Empresas de muitos tipos param coletivamente no final do ano, o que é chamado de recesso. Normalmente, tratam-se de quinze dias, mais ou menos, nos quais todos os funcionários ficam em casa. Apesar de ser uma época na qual os profissionais podem descansar, aparecem dúvidas sobre possíveis descontos de pagamentos ou de benefícios.

Como funciona o recesso?

Esse período não precisa de aprovação ou comunicação ao sindicato da categoria e a empresa não pode usar o recesso para fazer descontos nos dias ou valor das férias e nem em salário. O motivo para esses descontos serem proibidos é que o recesso é visto como um tipo de “favor”: o empregador não é obrigado a dá-lo, mas não pode prejudicar o funcionário se o der.

Não existe quantidade certa de dias no recesso de final de ano: apesar de quinze dias ser o mais comum, podem ser dez dias, vinte dias, cinco dias, etc. Para que a empresa não fique completamente sem funcionários, elas podem fazer pequenas escalas: um grupo fica de recesso pelos primeiros quinze dias do mês, por exemplo, e o outro grupo dica em recesso na outra quinzena.

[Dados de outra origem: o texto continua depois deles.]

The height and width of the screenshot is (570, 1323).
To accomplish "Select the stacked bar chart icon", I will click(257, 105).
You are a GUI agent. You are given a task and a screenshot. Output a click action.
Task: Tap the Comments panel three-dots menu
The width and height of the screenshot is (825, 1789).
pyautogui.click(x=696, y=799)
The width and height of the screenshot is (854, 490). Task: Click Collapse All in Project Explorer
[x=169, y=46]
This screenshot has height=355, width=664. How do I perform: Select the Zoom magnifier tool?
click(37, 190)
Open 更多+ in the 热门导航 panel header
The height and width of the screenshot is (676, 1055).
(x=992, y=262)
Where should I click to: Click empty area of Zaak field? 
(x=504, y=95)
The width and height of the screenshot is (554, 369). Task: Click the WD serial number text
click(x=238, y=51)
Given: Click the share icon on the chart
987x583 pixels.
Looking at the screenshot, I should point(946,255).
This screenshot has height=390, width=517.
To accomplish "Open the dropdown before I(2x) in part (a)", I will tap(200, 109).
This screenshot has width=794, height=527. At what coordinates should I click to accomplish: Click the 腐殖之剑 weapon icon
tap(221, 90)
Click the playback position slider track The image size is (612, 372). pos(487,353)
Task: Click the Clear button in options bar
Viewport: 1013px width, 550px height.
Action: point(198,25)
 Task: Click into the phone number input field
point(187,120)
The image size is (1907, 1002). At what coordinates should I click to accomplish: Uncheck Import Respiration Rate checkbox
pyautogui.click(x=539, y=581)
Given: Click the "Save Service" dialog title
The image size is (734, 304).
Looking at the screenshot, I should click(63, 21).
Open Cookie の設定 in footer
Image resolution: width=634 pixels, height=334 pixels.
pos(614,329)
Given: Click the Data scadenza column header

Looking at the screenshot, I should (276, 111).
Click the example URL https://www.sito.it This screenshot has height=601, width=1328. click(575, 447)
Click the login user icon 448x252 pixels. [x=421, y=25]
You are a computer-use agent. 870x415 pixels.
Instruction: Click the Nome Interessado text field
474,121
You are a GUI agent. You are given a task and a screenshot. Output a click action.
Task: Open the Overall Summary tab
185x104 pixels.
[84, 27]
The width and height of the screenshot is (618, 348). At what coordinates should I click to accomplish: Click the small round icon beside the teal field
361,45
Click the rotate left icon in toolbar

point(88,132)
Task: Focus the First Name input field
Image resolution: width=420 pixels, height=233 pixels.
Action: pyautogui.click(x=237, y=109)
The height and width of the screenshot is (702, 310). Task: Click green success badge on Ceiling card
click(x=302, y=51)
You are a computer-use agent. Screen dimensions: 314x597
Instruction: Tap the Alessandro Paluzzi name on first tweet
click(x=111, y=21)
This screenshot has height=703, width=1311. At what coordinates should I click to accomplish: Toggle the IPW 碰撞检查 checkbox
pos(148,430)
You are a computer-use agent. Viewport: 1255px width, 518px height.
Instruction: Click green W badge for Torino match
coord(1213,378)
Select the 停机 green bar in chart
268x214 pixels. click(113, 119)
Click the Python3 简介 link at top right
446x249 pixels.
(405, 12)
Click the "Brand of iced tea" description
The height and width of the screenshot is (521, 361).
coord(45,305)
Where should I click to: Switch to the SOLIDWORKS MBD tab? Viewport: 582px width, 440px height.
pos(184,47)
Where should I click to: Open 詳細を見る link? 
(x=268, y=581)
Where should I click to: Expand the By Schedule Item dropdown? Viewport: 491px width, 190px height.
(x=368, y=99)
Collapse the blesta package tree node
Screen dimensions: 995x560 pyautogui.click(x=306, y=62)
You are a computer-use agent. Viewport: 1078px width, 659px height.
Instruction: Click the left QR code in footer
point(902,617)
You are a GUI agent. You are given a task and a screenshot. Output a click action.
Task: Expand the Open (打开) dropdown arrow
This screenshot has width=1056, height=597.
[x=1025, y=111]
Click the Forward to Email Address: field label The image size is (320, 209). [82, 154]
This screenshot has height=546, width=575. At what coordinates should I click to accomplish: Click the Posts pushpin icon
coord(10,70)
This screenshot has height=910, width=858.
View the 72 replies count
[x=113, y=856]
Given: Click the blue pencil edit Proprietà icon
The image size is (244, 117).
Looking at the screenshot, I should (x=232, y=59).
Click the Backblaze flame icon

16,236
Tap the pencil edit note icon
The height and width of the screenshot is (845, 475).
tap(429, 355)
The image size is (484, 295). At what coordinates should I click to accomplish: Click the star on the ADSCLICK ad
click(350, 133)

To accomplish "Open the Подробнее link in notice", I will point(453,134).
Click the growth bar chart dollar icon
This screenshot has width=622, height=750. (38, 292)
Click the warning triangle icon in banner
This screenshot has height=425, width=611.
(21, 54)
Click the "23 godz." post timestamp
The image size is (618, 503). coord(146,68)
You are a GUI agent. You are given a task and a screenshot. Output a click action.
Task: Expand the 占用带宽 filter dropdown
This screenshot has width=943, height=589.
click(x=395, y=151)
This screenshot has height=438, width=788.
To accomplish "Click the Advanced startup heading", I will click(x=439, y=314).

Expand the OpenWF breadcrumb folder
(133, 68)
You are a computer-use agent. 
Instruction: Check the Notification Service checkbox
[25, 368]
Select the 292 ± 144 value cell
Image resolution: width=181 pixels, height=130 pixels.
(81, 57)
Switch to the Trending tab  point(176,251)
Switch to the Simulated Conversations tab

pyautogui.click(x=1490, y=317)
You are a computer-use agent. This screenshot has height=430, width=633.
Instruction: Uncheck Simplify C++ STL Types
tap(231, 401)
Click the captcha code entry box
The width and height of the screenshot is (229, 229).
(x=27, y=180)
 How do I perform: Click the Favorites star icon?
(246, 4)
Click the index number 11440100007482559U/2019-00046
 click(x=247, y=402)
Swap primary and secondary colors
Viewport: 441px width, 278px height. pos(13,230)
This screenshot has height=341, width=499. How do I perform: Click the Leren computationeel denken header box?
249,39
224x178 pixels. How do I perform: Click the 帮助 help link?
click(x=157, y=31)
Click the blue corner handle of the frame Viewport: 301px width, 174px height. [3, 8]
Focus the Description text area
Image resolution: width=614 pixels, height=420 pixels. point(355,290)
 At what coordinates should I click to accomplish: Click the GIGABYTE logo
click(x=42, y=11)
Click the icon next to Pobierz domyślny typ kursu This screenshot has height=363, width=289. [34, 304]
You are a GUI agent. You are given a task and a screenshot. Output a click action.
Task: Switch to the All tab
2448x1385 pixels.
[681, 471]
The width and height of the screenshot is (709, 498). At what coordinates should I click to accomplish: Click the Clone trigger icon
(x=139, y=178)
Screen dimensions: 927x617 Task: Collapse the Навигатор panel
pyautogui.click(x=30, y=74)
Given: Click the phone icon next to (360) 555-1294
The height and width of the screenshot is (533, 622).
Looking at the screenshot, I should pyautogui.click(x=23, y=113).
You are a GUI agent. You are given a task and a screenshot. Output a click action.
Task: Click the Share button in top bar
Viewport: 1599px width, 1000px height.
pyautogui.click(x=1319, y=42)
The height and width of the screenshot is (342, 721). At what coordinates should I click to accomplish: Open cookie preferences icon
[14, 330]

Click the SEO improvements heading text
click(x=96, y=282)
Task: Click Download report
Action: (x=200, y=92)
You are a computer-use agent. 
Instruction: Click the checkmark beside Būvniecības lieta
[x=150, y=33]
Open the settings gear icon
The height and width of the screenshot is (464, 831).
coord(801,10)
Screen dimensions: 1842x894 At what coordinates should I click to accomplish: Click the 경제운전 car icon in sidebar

Se não pode descontar, pode compensar?

Foi deixado claro acima que as empresas não podem fazer nenhum tipo de desconto por conta do recesso de final de ano. Contudo, e pedir para o funcionário compensar? Pode?

A resposta também é “não”. Uma vez que o trabalhador não tem nenhum débito com a empresa, ele não tem nada a compensar. Se o empregador pedir isso, o funcionário trabalha se ele quiser: se não puder ou não quiser, a lei trabalhista não o obriga.

O chefe fez descontos por causa do recesso. E agora?

Ainda que não seja permitido fazer descontos nas remunerações por causa do recesso, sempre há empregadores que os fazem. Se acontecer isso, o ideal é conversar com os Recursos Humanos; se a empresa não devolver a quantia, o trabalhador que quiser pode recorrer às instâncias judiciais.